Валентин повернулся ко мне — узнать мое мнение.
— Тут я вам не помощник, — сказал я. — Что было после «Пинк Флойд», мне неведомо.
— Насколько творческими были ваши разногласия? — поинтересовался Карлуш.
— Это ваш первый разумный вопрос, и на него вы сами в состоянии ответить.
— Ну а что такое Бруну, на чем он играет?
— На бас-гитаре.
— Были вы либо Бруну в каких-то отношениях с Катариной?
— Отношениях?
— Ну, трахали вы ее? — спросил Карлуш, на ходу усваивая непривычную лексику.
— У нас уговор — на работе всякие там шуры-муры запрещаются.
— Так что шансов у саксофониста было не много?
— Думаю, и без того у него их было кот наплакал.
— Ну а ваше собрание? Где оно происходило?
— В баре «Тока». Что в Байру-Алту.
— И после этого вы с ней не виделись — ни в четверг, ни в пятницу?
— Да.
— Вы в курсе, чем она занималась вчера?
— Полагаю, была в школе. Разве не так?
— А вы чем занимались?
— Сидел в Национальной библиотеке… весь день… до семи или половины восьмого.
Я дал ему визитку и попросил позвонить мне, если он что-нибудь вспомнит.
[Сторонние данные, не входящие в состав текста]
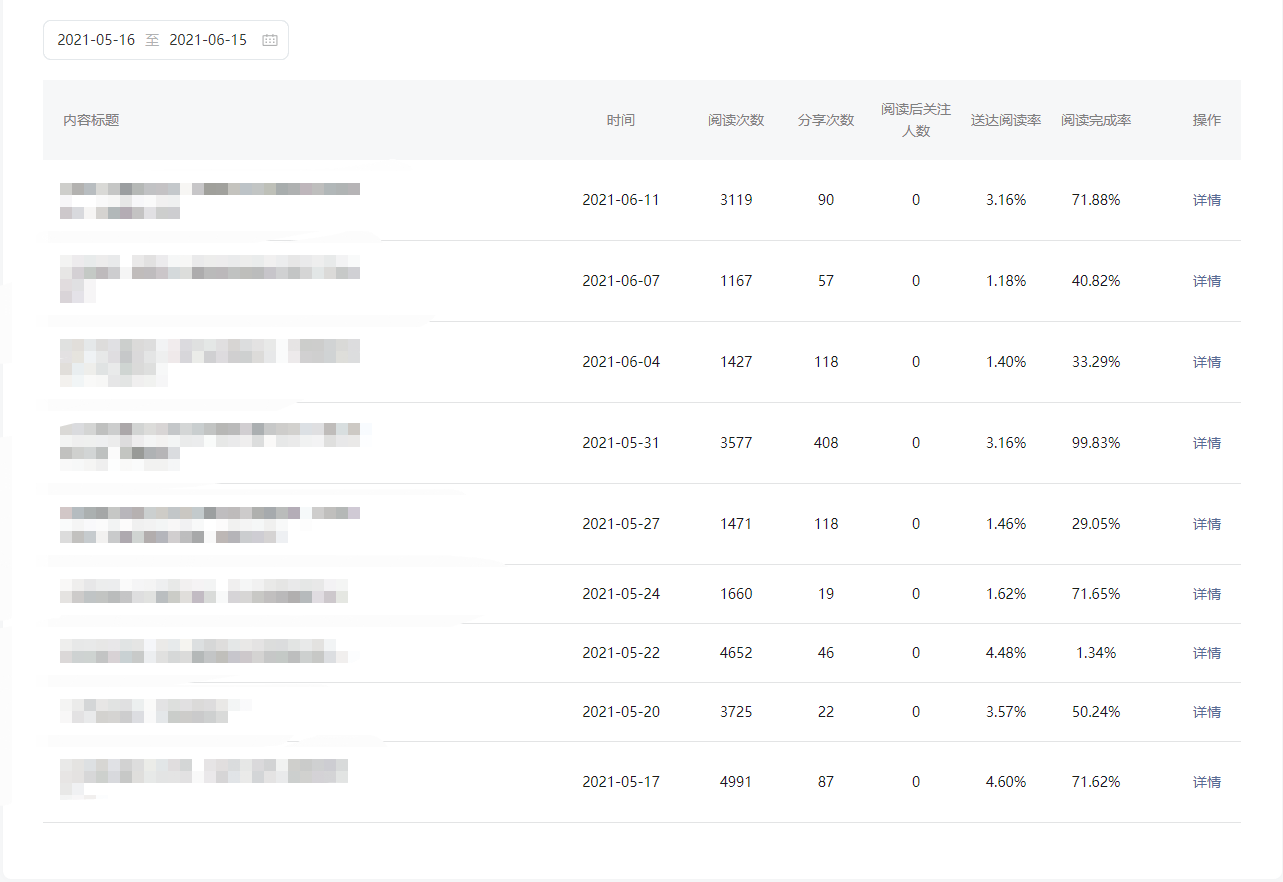1283x882 pixels.
Task: View 详情 of the 2021-05-22 row
Action: 1207,653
Когда мы выходили, из кухни в коридор выглянула мать Валентина. Я вежливо попрощался с ней, но рядом с нами моментально очутился выросший как из-под земли «Клещ».
— Где был вчера Валентин? — спросил я.
— Дома его не было весь день и, считай, полночи, если не больше, — сказал он. — Часа в три появился.
Вид у женщины был мрачный, несмотря на яркую косметику, которую она только что наложила. Клещ, похоже, был бы рад, если б мы тут же на месте арестовали парня. Выйдя, мы прошли к раскалившейся от зноя машине. Я закурил, но после двух затяжек загасил сигарету.
— Он соврал, — сказал Карлуш. — Он с ней виделся.
— По-моему, стоит побеседовать с клавишницей, — сказал я, трогаясь.
— А что, обед нам не положен?
— Английский завтрак.
— Звучит не слишком обнадеживающе.
— Для вашего слуха. Вы же португалец.
— Мне говорили… — Он осекся.
— Что же именно вам говорили?
— Говорили, что вы были женаты на англичанке.
— На ваш взгляд, это имеет какое-то значение?
— Думаю… Я удивился, когда вы в разговоре упомянули «Пинк Флойд».
— В семидесятых я жил в Англии.
Он кивнул.
— Ну, и что еще вам говорили? — спросил я, удивленный: оказывается, мне за спиной перемывали косточки.
— Говорили, что вы… ну, не как все.
— Почему, по-вашему, вас ко мне прикомандировали? Не из желания ли согнать в одно место всех чудаков и тех, кто с приветом, и разом от них избавиться?
— И вовсе я не с приветом!
— А всего лишь зануда? Еще бы! Португалец, не принимающий участия в разговорах о бабах, машинах и футболе! Что после этого они должны были подумать о вас?
— Что я хороший спортсмен.
— У них и без вас сыгранная команда.
— Что у меня нет денег на машину.
— Нет, не в этом дело.
— Я работал в гараже, но разбираюсь только в старых неходовых моделях, таких как «альфа-ромео».
— Ну а как насчет баб?
— Подружки у меня нет.
— Вы голубой?
На этот вопрос он отреагировал так, словно я пырнул его ножом.
— Нет, — отвечал он, смертельно обиженный.
— Ну а если и были бы, тоже ведь небось мне не признались бы, правда?
— Но я не голубой!
— По-вашему, кто-нибудь из наших коллег-полицейских ведет подобные беседы?